[Stored dataset items]
- - - - - - -
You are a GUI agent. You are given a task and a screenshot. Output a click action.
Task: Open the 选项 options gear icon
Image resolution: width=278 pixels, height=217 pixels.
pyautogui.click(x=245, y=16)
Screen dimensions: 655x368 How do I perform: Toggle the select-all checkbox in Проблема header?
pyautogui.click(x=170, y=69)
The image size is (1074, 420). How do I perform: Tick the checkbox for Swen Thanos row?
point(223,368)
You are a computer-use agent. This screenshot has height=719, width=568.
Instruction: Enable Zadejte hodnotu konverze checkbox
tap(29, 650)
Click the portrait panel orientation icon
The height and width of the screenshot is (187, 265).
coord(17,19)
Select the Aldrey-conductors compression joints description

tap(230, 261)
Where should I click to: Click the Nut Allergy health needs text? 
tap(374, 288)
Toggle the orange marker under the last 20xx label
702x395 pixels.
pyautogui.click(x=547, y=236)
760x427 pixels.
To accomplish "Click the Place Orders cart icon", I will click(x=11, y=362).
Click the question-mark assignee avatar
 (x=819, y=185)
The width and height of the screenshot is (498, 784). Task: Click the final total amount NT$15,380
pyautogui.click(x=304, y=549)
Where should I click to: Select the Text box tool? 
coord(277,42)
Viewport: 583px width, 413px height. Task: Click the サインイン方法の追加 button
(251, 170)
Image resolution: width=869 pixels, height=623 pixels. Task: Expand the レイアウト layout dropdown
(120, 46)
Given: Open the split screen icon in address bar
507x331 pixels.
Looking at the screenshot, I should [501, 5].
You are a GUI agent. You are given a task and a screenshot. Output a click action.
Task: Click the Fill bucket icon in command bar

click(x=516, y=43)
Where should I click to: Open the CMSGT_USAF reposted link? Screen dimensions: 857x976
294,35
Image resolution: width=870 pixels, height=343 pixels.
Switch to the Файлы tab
- - - - - - -
=== WORK REQUIRED ===
I need exact copies of the lines from the one holding "Toggle the orange" through the end of the records above, and nothing beyond them.

=== YOUR RESPONSE ===
Toggle the orange marker under the last 20xx label
702x395 pixels.
pyautogui.click(x=547, y=236)
760x427 pixels.
To accomplish "Click the Place Orders cart icon", I will click(x=11, y=362).
Click the question-mark assignee avatar
 (x=819, y=185)
The width and height of the screenshot is (498, 784). Task: Click the final total amount NT$15,380
pyautogui.click(x=304, y=549)
Where should I click to: Select the Text box tool? 
coord(277,42)
Viewport: 583px width, 413px height. Task: Click the サインイン方法の追加 button
(251, 170)
Image resolution: width=869 pixels, height=623 pixels. Task: Expand the レイアウト layout dropdown
(120, 46)
Given: Open the split screen icon in address bar
507x331 pixels.
Looking at the screenshot, I should [501, 5].
You are a GUI agent. You are given a task and a screenshot. Output a click action.
Task: Click the Fill bucket icon in command bar

click(x=516, y=43)
Where should I click to: Open the CMSGT_USAF reposted link? Screen dimensions: 857x976
294,35
Image resolution: width=870 pixels, height=343 pixels.
Switch to the Файлы tab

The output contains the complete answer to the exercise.